= TASK DETAILS =
Put the stretch of the material from the line containing "This screenshot has" through the end of the material into a Markdown table with the columns Row and Line, numbering each row and leaving out blank lines and pictures.

= Text and element pointing material =
▼
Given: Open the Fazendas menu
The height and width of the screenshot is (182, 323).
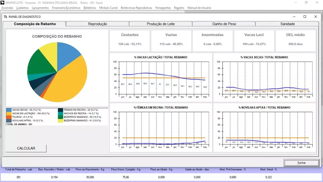Looking at the screenshot, I should coord(7,8).
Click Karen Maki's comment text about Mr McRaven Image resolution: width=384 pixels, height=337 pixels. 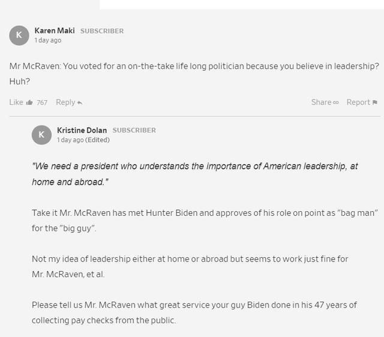coord(194,74)
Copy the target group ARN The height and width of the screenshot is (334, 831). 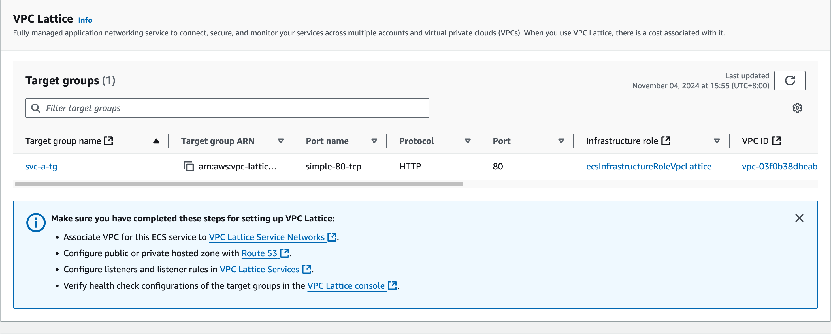189,167
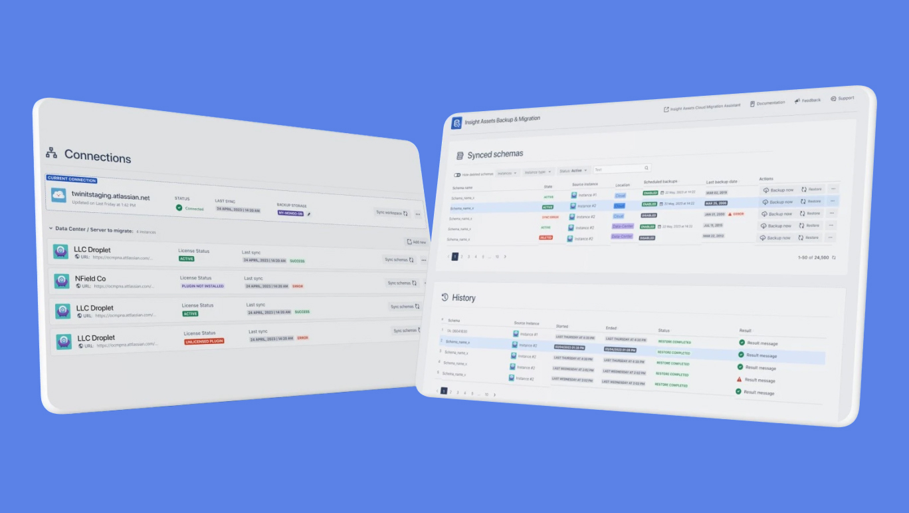Click the pencil icon beside MY-MONGO-DB storage
Image resolution: width=909 pixels, height=513 pixels.
tap(308, 214)
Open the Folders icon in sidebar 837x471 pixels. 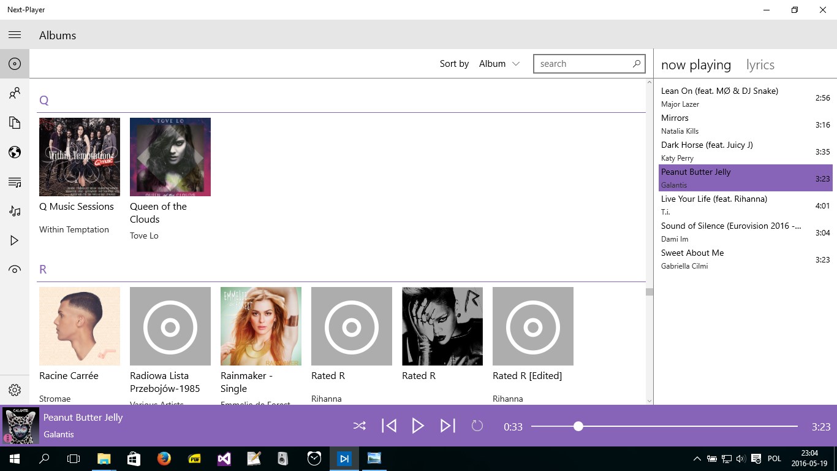[15, 123]
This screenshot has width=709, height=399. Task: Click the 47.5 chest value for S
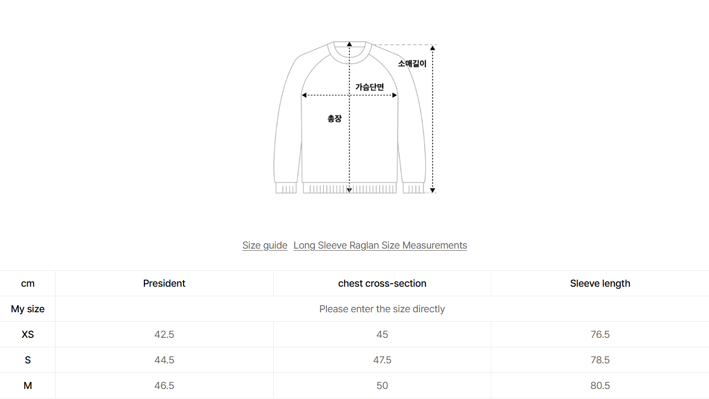[x=382, y=360]
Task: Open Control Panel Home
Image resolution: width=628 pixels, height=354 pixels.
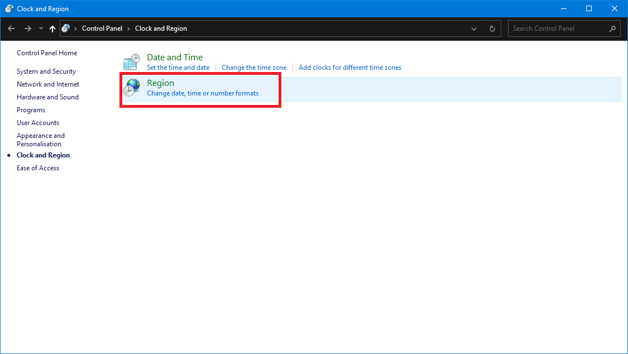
▲
= ANSWER =
| Row | Line |
|---|---|
| 1 | This screenshot has width=709, height=399. Task: Click the 47.5 chest value for S |
| 2 | [x=382, y=360] |
| 3 | Task: Open Control Panel Home |
| 4 | Image resolution: width=628 pixels, height=354 pixels. |